Stored entries:
········

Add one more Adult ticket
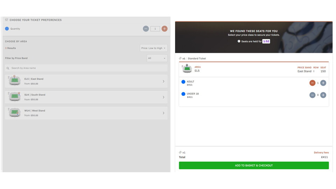Image resolution: width=336 pixels, height=189 pixels. pyautogui.click(x=323, y=83)
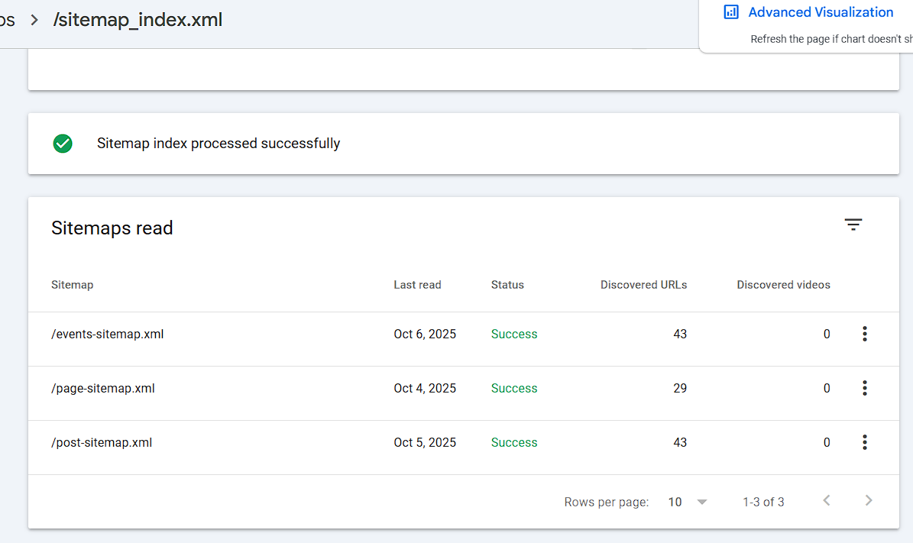Go to the previous page arrow
Image resolution: width=913 pixels, height=543 pixels.
pyautogui.click(x=827, y=501)
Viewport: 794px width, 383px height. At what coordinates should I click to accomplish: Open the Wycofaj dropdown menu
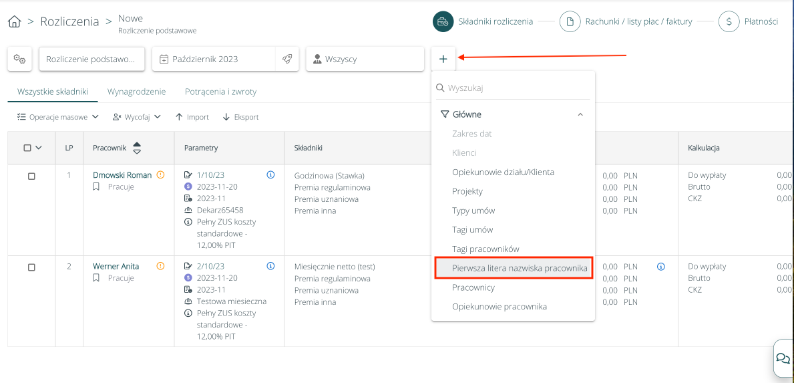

········

Problem to solve: Convert the entries above into a numbered list with one line per item, skipping any blank lines. Leave the pictures out of your answer.

Exercise output:
1. Add one more Adult ticket
2. Image resolution: width=336 pixels, height=189 pixels. pyautogui.click(x=323, y=83)
3. Go to the previous page arrow
4. Image resolution: width=913 pixels, height=543 pixels.
5. pyautogui.click(x=827, y=501)
6. Viewport: 794px width, 383px height. At what coordinates should I click to accomplish: Open the Wycofaj dropdown menu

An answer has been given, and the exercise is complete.